Job Title: QA Coordinator
Salary: $55,000 - $58,000
Job Overview: Quality Assurance Coordinator is an integral member of the Quality Assurance/Regulatory Affairs department that is responsible for reviewing and approving production batch records and analytical records to meet company and departmental objectives. The Quality Coordinator is the lead and back-up support of the following systems:
- Batch Record Review
- Raw Material and Finished Product Release
- Analytical Data Review
- Laboratory Report Review
- Internal GMP systems audits
- Training Management (SharePoint LMS)
- Document Control System — Backup
- Controlled Document Issuance — Backup
- The Quality Coordinator will use site specific Electronic Resource Planning (ERP) systems and other systems to review and approve incoming raw material and finished product documentation and records. The position requires a thorough working knowledge of databases and computer software.
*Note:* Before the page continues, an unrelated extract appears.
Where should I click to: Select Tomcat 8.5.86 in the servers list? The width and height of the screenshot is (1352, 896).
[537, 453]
- The Quality Coordinator must possess a comprehensive knowledge of global management of change and change control notifications for clients/customers. This knowledge will be used to assess all documents reviewed to ensure compliance with all internal and external requirements.
- The Quality Coordinator must possess a comprehensive knowledge of ICH Q7, the industry’s cGMP standard and the relation of this guidance to production records.
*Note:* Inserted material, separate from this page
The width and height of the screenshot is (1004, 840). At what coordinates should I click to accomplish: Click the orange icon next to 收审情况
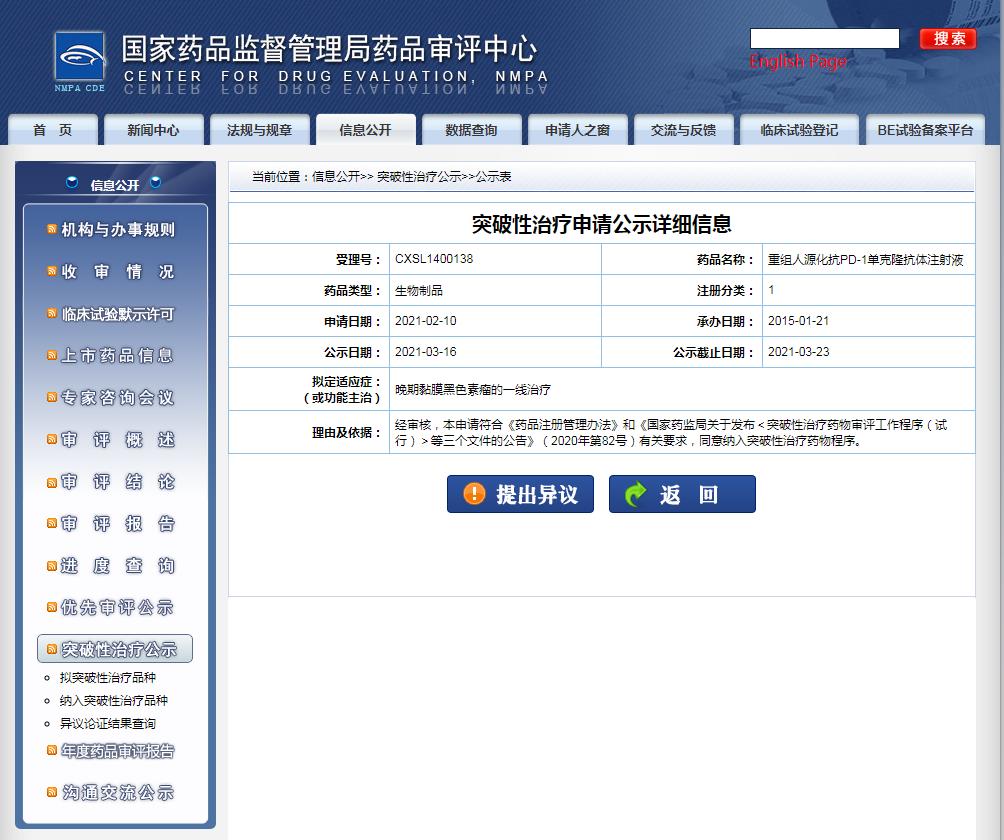52,272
- Operate in accordance and compliance with:
- Current cGMP regulations and ICH Q7 guidelines
- Cardinal Rules of Quality, Delivery and Safety
- Perform all of the duties and responsibilities of Quality Assurance Coordinator.
- Batch Record Review – Review and approve all applicable GMP records associated with the manufacture and release of Active Pharmaceutical Ingredients, Excipients, Food Additives, and fine chemicals.
- Batch record review and release of incoming raw materials, intermediates, finished products and cleaning procedures for all Excipient and API business. Working closely with manufacturing to ensure GMP/GDP practices.
- Analytical data package review as a part of batch record release.
- Log sheet reviews of all equipment used during product manufacturing.
- Ensure that manufacturing and laboratory personnel are properly trained for the tasks performed through training record review.
- Equipment utilized during manufacturing has been properly qualified / calibrated / validated.
- Data documentation and corrections to documentation are properly executed in compliance with cGMP Good Documentation Practices.
- Report Review – Participate in the review and approval of various laboratory reports.
- Method Development and Validation protocols and reports.
- Stability protocols.
- Reference standard qualification/requalification reports.Audits – Participate in and lead internal audits of Quality Systems in regard to cGMP. Participate in customer GMP audits of the facility.
- Review previous audit observations for the area being audited.
- Obtain/present/explain any data or procedural documents requested by the Auditor(s) associated with position.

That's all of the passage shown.